# Faro, inverno de 1992



## Agreste (9 Out 2013 às 12:34)

Zona inundada na parte poente da cidade, ribeiro do Biogal talvez a 8 de dezembro de 1992. 13 dias depois dava-se o acidente do Martinair no aeroporto de Faro onde morreriam 56 pessoas.


----------



## Manuel Brito (9 Out 2013 às 15:36)

O trágico inverno que além das inundações, atirou com o DC10 ao chão do Aeroporto de Faro...


----------



## Agreste (9 Out 2013 às 16:59)

a década de noventa foi fraca Manuel... houve alguns episódios extremos mas a média foi fraca.


----------



## Scan_Ferr (9 Out 2013 às 18:13)

A causa desse acidente foi mais devida a erro humano do que à meteorologia em si.


----------



## belem (9 Out 2013 às 20:51)

Interessante.

A ver se alguém abre também um tópico sobre as secas de inverno e os seus efeitos.


----------



## algarvio1980 (9 Out 2013 às 21:00)

Isto sim é que era chuvadas, então em Dezembro de 1992 na semana antes do Natal choveu cerca de 400 mm, agora não chove isso quase num ano. Episódios desses extremos aconteceu mais no final da década de 80 até 1997, a partir daí, só mesmo na minha imaginação é que se encontra fenómenos desses tão belos e mágicos. Se chovesse agora, no que choveu nesse ano, havia de ser lindo com o desenvolvimento e o ordenamento todo que teve, seria o caos. Mas espero, que um dia veja novamente episódios desta dimensão, isto sim é fabuloso.


----------



## Aurélio (10 Out 2013 às 10:06)

algarvio1980 disse:


> Isto sim é que era chuvadas, então em Dezembro de 1992 na semana antes do Natal choveu cerca de 400 mm, agora não chove isso quase num ano. Episódios desses extremos aconteceu mais no final da década de 80 até 1997, a partir daí, só mesmo na minha imaginação é que se encontra fenómenos desses tão belos e mágicos. Se chovesse agora, no que choveu nesse ano, havia de ser lindo com o desenvolvimento e o ordenamento todo que teve, seria o caos. Mas espero, que um dia veja novamente episódios desta dimensão, isto sim é fabuloso.

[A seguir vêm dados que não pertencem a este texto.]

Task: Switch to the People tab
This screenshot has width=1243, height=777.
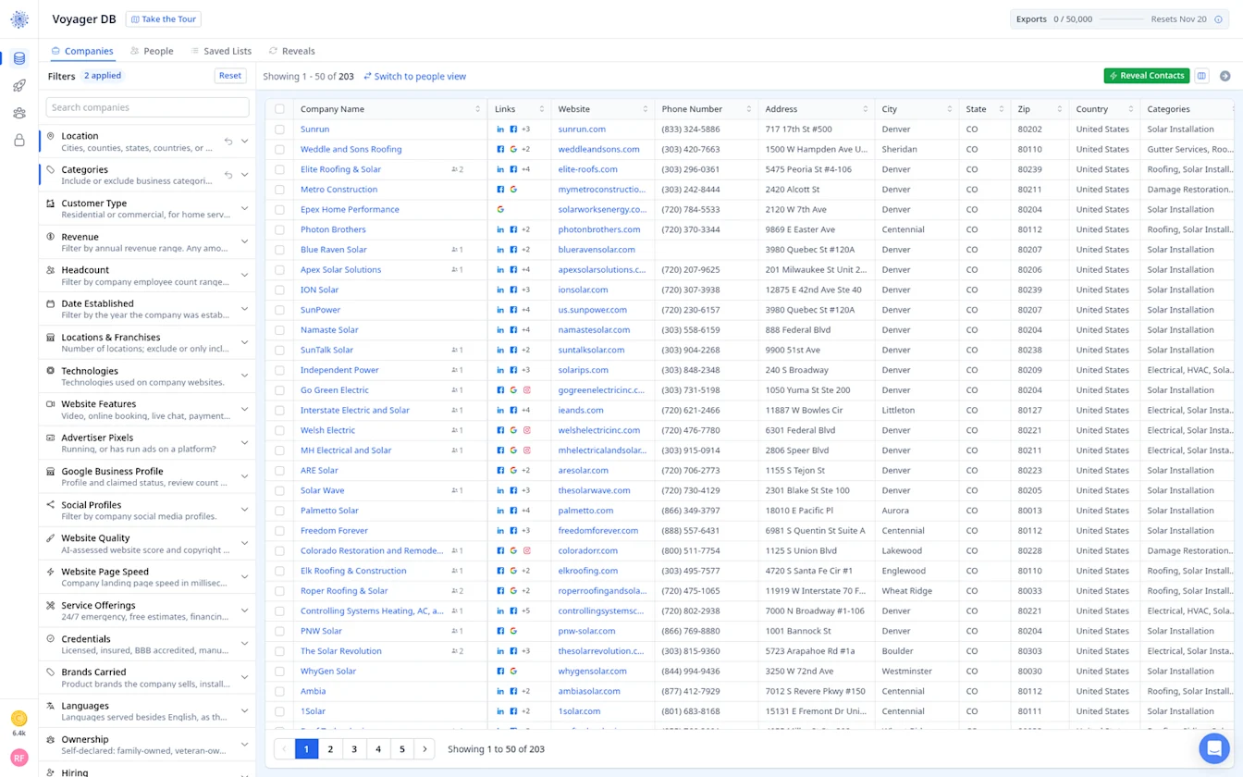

Que saudades desses tempos !

Nunca mais me lembro depois de 95/96 de meses com mais de 250 mm !


----------



## Jorge_scp (10 Out 2013 às 16:18)

Aurélio disse:


> Que saudades desses tempos !
> 
> Nunca mais me lembro depois de 95/96 de meses com mais de 250 mm !



Dezembro de 2009 e 2010, salvo erro. Pelo menos no Barlavento...


----------



## Agreste (13 Out 2013 às 23:22)

Resumo de dezembro 1992 - Dias de chuva:

2 - 0,3 mm
4 - 2 mm
15 - 8,4 mm
19 - 37,1 mm
20 - 1 mm
21 - 42,9 mm
22 - 57,9 mm
23 - 85,1 mm
24 - 23,1 mm
25 - 13 mm
30 - 1 mm

Total : 271,8 mm


----------



## Agreste (14 Out 2013 às 00:35)

Com estes registos de precipitação a foto só pode ter sido tirada na semana do Natal e já depois do avião da Martinair ter caído. Provavelmente no dia 23 ou no dia 24.


----------